Dr. Norman McRae was born in Detroit, Michigan in 1925 and received his B.A. in history and journalism, his teaching certificate, and his M.A. in education from Wayne State University. He taught social studies and developed and managed the federal personnel department in the Detroit Public Schools until 1967, leaving to join the Michigan-Ohio Regional Educational Laboratory and to accept an Urban Education Fellowship at The University of Michigan, where he subsequently obtained his Ph.D. He returned to the Detroit Public Schools in 1970, first as assistant director of teacher education and then as director of the social studies and fine arts departments, until his retirement in 1991.

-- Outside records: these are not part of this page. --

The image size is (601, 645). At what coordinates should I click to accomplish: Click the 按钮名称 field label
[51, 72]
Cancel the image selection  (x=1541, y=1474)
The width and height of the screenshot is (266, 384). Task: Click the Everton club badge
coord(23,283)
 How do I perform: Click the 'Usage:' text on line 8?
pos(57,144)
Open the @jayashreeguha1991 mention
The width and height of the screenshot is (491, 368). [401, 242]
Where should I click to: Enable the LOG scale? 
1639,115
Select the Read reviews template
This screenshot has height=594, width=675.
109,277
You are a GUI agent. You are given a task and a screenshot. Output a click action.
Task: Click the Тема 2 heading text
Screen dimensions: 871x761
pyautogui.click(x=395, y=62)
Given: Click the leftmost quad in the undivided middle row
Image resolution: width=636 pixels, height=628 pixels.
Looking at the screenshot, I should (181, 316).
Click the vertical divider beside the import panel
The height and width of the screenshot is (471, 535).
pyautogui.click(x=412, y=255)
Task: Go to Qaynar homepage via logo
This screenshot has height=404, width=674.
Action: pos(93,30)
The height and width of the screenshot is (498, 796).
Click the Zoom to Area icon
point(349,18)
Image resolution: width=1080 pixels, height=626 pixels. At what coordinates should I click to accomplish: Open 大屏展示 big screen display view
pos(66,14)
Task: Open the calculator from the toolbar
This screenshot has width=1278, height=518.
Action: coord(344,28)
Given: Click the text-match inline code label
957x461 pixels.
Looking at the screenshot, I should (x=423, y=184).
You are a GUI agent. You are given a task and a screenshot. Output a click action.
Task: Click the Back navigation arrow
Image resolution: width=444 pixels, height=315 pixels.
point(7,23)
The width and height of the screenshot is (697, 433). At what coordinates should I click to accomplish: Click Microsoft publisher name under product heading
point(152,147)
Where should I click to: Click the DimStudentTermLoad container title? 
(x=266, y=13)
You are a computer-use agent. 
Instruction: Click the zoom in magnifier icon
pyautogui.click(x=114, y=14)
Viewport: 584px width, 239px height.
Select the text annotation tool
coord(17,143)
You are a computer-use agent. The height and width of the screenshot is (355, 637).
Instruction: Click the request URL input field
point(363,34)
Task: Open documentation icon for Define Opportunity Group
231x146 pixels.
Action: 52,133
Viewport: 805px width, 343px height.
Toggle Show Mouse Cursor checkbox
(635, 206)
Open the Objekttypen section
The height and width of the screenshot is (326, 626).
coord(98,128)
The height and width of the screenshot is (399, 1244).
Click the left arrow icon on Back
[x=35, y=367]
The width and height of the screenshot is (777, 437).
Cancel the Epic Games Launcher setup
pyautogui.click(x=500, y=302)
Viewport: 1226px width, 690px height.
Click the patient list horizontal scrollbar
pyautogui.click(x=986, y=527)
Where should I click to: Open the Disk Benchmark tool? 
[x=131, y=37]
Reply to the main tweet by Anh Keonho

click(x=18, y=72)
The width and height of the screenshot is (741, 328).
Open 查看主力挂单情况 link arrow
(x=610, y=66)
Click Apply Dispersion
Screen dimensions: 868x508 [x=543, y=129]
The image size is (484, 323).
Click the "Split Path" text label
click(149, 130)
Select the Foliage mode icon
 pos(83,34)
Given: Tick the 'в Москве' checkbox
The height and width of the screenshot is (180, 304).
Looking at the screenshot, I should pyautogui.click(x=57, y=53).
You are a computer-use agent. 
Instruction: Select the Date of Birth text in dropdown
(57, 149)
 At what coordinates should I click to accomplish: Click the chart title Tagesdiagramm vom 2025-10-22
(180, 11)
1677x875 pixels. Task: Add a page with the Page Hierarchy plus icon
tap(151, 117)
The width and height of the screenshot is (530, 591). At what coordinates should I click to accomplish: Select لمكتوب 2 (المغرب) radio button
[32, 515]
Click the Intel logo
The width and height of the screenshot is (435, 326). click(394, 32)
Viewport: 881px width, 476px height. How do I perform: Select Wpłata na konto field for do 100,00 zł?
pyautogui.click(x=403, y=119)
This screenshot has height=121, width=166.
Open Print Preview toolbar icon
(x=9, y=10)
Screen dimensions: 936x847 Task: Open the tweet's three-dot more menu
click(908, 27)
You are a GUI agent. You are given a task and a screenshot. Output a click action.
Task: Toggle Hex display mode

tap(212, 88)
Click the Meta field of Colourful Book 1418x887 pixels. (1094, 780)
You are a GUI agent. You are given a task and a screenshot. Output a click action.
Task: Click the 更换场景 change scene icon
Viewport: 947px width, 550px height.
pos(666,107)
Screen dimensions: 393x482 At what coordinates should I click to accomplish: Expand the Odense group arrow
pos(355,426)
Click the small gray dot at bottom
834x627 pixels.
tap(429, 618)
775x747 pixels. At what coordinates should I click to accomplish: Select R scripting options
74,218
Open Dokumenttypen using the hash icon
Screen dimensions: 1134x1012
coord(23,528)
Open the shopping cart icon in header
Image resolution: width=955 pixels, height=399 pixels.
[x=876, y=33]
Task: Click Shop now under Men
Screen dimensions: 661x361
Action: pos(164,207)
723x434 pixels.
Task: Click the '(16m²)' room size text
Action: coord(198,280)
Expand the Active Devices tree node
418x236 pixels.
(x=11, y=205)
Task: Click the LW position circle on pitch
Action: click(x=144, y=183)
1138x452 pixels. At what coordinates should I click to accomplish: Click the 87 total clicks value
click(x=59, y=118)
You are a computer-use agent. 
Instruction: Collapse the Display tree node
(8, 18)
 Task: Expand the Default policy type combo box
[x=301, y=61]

Since the mid-sixties, Dr. McRae has been an avid researcher and writer on African-American history, especially the history of Detroit’s African-American community; he played a major role in the development of multicultural and human rights curricula in the Detroit school system. In 1969 he taught the first black history course offered at Wayne State University.
The Norman McRae collection consists primarily of a wide range of secondary source material — clippings, articles, pamphlets, studies, government publications — on African-American history and the African-American experience.
He is the author of Negroes in Michigan during the Civil War and the coauthor of Detroit: The First City Of the Midwest. He passed in 2010. Interviewing him remains one of the highlights of my life.